Exercise task A
In the post about how much food to cook for a party, what is the household discussion about?
Exercise task B
Carry on writing the post about how much food to cook for a party, starting right after its last sentence.

Team “Kam Nahi Padna Chahiye”

Every time we host a party at our home, we engage in a brief and spirited… let’s go with the word “discussion”.

Said discussion is not about what is going to be on the menu – we usually find ourselves in agreement about this aspect. It is, instead, about the quantity.

In every household around the world, I suppose, this discussion plays out every time there’s a party. One side of the debate will worry about how to fit in the leftovers in the refrigerator the next day, while the other will fret about – the horror! – there not being enough food on the table midway through a meal.

There is, I should mention, no “right” answer over here. Each side makes valid arguments, and each side has logic going for it. Now, me, personally, I quite like the idea of leftovers, because what can possibly be better than waking up at 3 in the morning for no good reason, waddling over to the fridge, and getting a big fat meaty slice of whatever one may find in there? But having been a part of running a household for a decade and change, I know the challenges that leftovers can pose in terms of storage.

You might by now be wondering about where I am going with this, but asking yourself which side of the debate you fall upon when it comes to this specific issue is also a good way to understand why formulating the null hypothesis can be so very challenging.

Let’s assume that there’s going to be four adults and two kids at a party.

How many chapatis should be made?

Information provided
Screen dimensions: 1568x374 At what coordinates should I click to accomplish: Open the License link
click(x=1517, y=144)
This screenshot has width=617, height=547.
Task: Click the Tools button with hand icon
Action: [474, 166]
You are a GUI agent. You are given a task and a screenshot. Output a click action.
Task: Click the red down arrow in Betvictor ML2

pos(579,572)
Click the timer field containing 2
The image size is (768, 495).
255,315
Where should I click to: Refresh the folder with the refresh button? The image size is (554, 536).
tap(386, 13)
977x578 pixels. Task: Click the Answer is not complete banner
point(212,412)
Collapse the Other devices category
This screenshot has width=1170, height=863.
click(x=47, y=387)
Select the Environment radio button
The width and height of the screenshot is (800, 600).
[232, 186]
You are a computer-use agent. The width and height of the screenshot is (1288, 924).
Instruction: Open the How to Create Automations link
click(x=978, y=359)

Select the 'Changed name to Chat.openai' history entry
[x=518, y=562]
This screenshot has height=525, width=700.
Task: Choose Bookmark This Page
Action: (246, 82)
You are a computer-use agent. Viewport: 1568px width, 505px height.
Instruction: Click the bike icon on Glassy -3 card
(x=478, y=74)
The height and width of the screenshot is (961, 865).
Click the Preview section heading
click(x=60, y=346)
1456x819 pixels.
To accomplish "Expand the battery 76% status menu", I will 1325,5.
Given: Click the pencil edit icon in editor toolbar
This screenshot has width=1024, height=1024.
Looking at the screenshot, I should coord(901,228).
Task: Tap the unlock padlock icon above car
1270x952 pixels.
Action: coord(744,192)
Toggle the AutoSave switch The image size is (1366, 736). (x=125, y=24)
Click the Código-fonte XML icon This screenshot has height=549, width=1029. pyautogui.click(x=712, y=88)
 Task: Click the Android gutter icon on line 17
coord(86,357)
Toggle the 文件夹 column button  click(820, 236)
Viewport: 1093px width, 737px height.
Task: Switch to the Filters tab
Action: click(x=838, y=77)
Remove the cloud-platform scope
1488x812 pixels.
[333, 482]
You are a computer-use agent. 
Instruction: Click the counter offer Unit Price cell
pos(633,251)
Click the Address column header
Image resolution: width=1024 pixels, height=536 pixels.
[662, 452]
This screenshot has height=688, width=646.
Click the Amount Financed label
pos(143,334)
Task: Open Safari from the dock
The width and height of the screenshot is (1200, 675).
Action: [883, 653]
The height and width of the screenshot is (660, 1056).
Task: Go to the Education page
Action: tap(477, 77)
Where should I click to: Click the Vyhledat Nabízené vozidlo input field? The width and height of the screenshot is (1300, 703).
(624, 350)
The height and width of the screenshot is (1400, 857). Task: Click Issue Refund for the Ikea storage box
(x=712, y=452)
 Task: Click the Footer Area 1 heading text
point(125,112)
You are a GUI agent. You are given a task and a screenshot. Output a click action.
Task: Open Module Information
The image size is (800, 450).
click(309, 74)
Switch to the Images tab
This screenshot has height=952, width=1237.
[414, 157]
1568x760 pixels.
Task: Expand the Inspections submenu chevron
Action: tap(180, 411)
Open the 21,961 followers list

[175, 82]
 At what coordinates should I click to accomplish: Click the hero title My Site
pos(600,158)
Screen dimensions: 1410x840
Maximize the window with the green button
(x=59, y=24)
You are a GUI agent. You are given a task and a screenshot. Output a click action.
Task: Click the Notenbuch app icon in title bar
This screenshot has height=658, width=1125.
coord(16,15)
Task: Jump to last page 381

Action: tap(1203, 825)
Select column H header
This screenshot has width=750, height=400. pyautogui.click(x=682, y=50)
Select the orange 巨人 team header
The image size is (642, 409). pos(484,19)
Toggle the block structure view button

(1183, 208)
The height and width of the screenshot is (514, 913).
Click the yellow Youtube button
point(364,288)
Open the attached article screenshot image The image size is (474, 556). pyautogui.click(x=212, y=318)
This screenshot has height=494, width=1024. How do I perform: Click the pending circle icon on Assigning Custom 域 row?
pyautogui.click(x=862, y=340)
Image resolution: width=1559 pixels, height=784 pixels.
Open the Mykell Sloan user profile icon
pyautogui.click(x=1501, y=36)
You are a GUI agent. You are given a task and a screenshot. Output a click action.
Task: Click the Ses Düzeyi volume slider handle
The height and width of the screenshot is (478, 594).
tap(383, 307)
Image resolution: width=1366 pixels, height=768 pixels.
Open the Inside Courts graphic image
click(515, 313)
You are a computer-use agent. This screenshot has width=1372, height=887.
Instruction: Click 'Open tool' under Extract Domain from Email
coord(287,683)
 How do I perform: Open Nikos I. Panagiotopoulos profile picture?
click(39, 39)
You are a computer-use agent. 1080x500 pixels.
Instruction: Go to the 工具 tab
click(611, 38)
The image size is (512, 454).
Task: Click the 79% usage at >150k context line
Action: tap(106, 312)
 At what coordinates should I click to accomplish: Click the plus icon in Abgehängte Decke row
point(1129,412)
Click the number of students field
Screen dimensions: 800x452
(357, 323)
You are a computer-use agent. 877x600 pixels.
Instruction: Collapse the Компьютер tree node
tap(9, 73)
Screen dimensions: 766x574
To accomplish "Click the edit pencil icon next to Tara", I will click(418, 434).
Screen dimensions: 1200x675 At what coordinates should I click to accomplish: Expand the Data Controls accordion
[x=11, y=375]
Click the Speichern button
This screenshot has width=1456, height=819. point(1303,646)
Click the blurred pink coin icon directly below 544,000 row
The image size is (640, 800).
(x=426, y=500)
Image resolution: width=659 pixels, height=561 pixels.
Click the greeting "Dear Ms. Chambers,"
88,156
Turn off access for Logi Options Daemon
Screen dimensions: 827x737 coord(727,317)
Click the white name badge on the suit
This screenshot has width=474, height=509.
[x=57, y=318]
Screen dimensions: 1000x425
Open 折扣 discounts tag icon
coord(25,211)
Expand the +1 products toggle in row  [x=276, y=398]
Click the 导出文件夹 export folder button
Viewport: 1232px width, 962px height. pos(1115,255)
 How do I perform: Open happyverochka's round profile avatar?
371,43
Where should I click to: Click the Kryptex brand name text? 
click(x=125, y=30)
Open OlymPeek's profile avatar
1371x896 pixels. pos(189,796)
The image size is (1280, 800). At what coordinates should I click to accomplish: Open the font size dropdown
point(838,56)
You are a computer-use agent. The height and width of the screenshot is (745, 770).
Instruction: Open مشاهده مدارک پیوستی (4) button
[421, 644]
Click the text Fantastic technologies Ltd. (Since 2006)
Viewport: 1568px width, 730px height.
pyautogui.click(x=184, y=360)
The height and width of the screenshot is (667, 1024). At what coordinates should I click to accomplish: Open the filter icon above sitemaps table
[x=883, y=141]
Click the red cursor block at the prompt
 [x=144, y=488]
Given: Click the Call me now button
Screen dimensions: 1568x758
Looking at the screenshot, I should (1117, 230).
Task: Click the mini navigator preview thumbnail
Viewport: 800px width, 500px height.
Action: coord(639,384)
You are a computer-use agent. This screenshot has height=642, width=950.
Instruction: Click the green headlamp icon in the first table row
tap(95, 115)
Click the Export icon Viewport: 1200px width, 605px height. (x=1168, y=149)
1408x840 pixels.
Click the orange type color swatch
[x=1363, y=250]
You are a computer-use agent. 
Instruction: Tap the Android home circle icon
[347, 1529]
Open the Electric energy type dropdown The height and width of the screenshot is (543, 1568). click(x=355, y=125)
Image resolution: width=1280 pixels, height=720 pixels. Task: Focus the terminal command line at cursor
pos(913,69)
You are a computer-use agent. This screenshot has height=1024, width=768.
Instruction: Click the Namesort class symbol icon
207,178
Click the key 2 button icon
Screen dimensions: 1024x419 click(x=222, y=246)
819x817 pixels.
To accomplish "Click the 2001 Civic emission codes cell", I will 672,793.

Reply A
It is about the quantity of food.

Reply B
Should the null hypothesis be: We will eat exactly 16 chapatis tonight

With the alternate then being: 16 chapatis will either be too much or too little

Or should the null hypothesis be: We will eat 20 chapatis or more

With the alternate being: We will definitely eat less than 20 chapatis tonight.

The reason we end up having a “discussion” is because we can’t agree on which outcome we would rather avoid: that of potentially being embarrassed as hosts, or the one of standing, arms exasperatedly akimbo, in front of the refrigerator post-party.

It is the outcome we would rather avoid that guides us in our formation of the null hypothesis, in other words. We give it every chance to be true, and if we reject it, it is because we are almost entirely confident that we are right in rejecting it.

What is “almost entirely“?

That is the point of the “significant at 1%” or “5%” or “10%” sentence in academic papers.

Which, of course, is another way to think about it. This set of the null and the alternate…

H0: We will eat 20 chapatis or more

Ha: We will eat less than 20 chapatis

… I am not ok rejecting the null at even 1%. Or in the language of statistics, I am not ok with committing a Type I error, even at a probability (p-value) of 1%.

A Type I error is rejecting the null when it is true. So even a 1% chance that we and our guests would have wanted to eat more than 20 chapatis* to me means that we should get more than 20 chapatis made.

At this point in our discussions (we’re both economists, so these discussions really do take place at our home), my wife exasperatedly points out that not once has the food actually fallen short.

Ah, I say, triumphantly. Can you guarantee that it won’t this time around? 100% guarantee?

No? So you’re saying there’s a teeny-tiny 1% chance that we’ll have too few chapatis?

Well, then.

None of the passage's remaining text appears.